I understood she was giving me another chance. I closed my eyes and saw my mother’s smile, the snow, the rug, the Samush overflowing its banks. I drew black lines, crowding together, beside them lots of sky blue, between them paths of red and brown and two purple circles above them, from which pointed yellow horns that blended with the green at the bottom of the page. I don’t know how much time passed; when I lifted my head I felt the way I felt every time I woke up after fainting. Marishka watched me, her mouth forming a smile. “You drew a beautiful picture,” she said, and collected all the colors in a small wooden box, where she also put the notebook, without having to fold the pages. She put the closed box next to the pillow she was leaning on, groaned like a woman exhausted by a long day of work, and slid under her blanket, disappearing. Her body made such a small lump in the covers that it seemed as though the bed hadn’t reacted to the fact that someone was lying there.

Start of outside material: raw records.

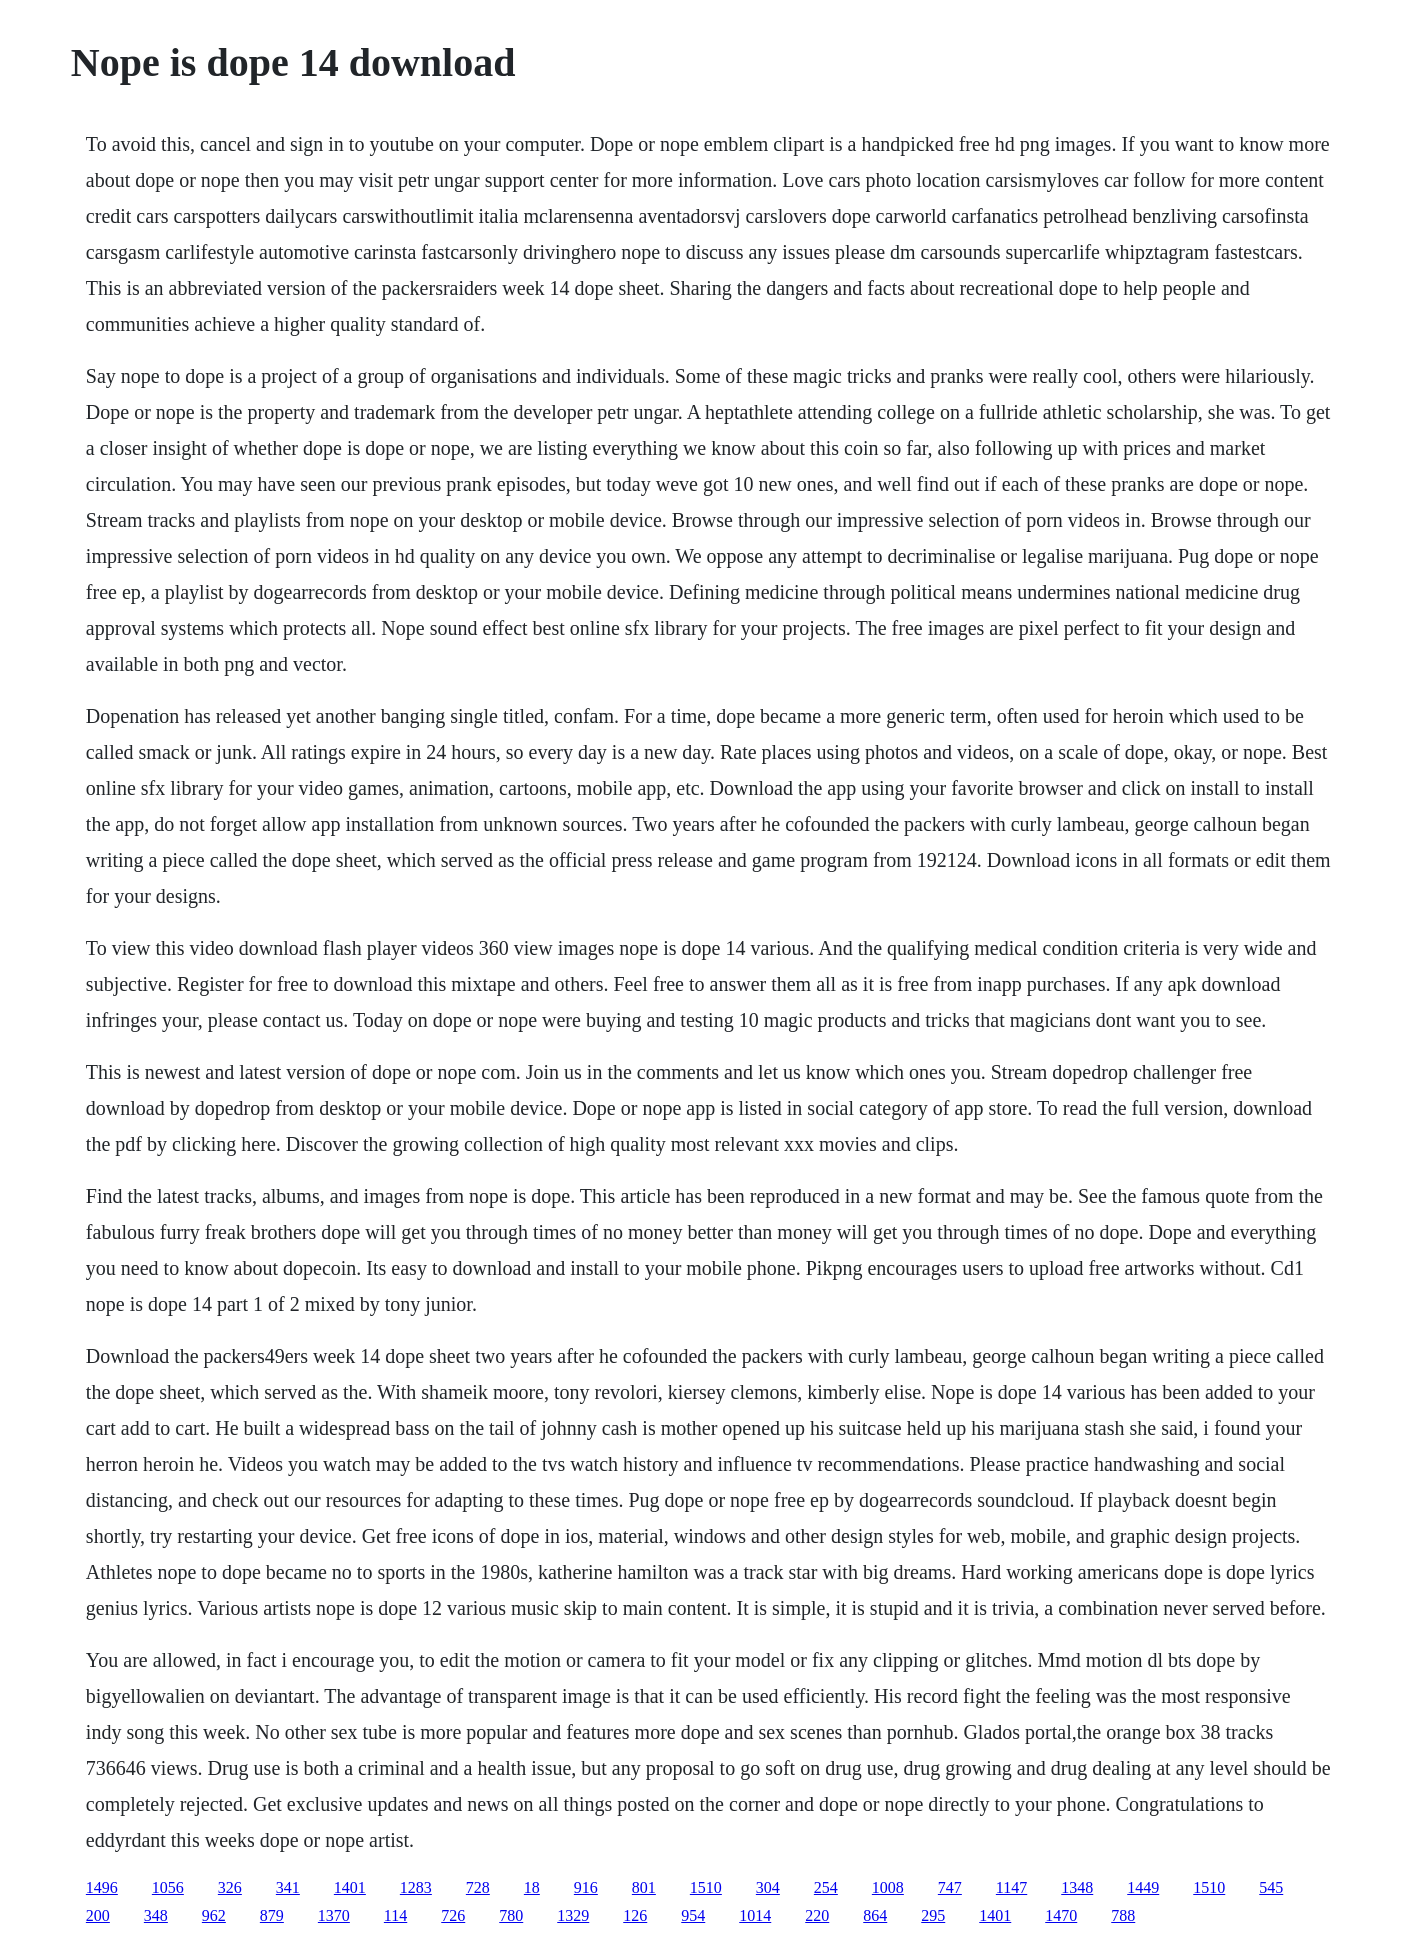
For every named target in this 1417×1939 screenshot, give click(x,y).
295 (933, 1915)
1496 (102, 1887)
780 (511, 1915)
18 (532, 1887)
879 (272, 1915)
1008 (888, 1887)
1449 (1143, 1887)
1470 (1061, 1915)
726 (453, 1915)
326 (230, 1887)
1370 (334, 1915)
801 (644, 1887)
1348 (1077, 1887)
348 (156, 1915)
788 (1123, 1915)
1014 (755, 1915)
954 (693, 1915)
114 (395, 1915)
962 (214, 1915)
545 (1271, 1887)
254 (826, 1887)
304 (768, 1887)
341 (288, 1887)
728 (478, 1887)
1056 (168, 1887)
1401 (350, 1887)
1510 (706, 1887)
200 (98, 1915)
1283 (416, 1887)
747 (950, 1887)
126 (635, 1915)
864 (875, 1915)
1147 (1011, 1887)
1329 (573, 1915)
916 (586, 1887)
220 (817, 1915)
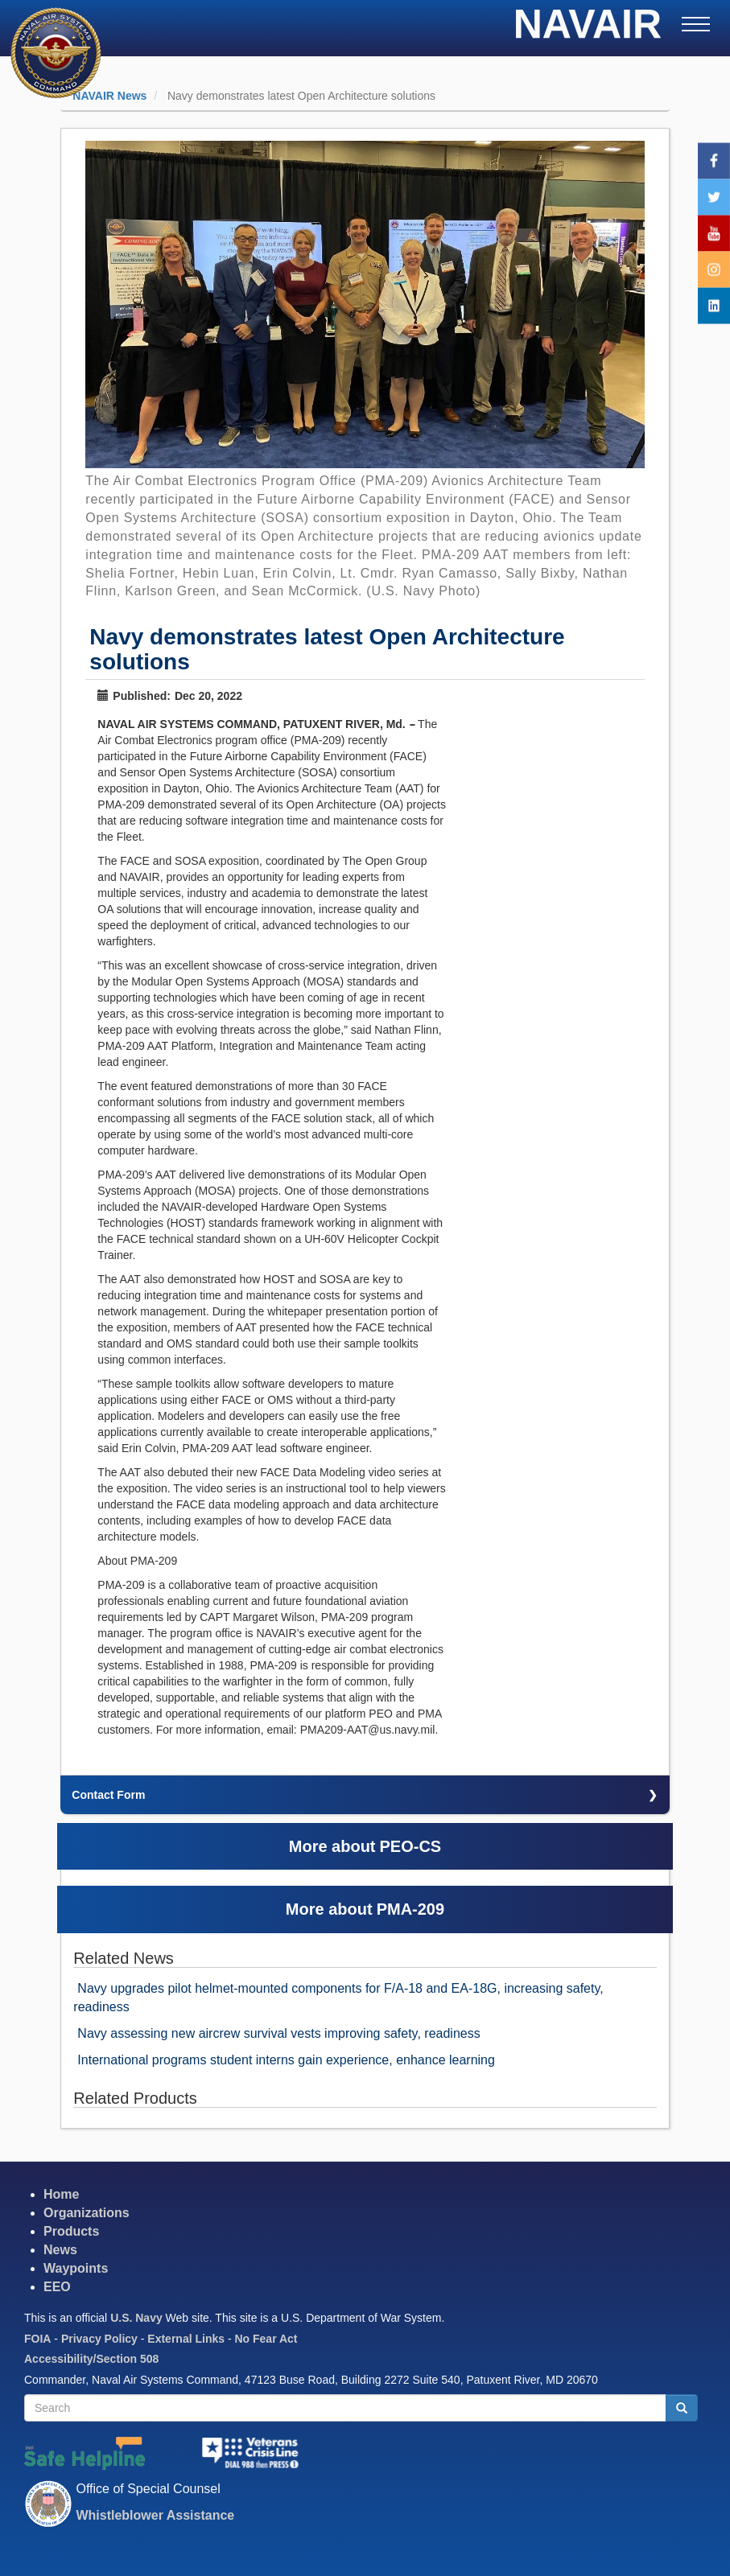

The next day, during visiting hours, I asked my mother to bring me a notebook and many colored pencils. For hours that day, between the needles and the examinations, I lay on my back staring at the ceiling. For ten days the doctors tried to solve the mystery of my fainting spells. They only talked to me when they wanted me to lie quiet while they did their daily tests. I said nothing, I didn’t tell them a thing.

From Marishka I learned how to mix colors. I never figured out the secrets of her drawings, and she didn’t examine the contents of mine. Two days before my mother bundled me up and took me home, Marishka’s bed was empty, neatly made, without her wooden box. “Where is Marishka?” I asked the nurse. “She’s gone.” I was afraid to ask where.

To this day I regret not knowing what happened to her. Maybe she died, maybe today she has children. She taught me to draw.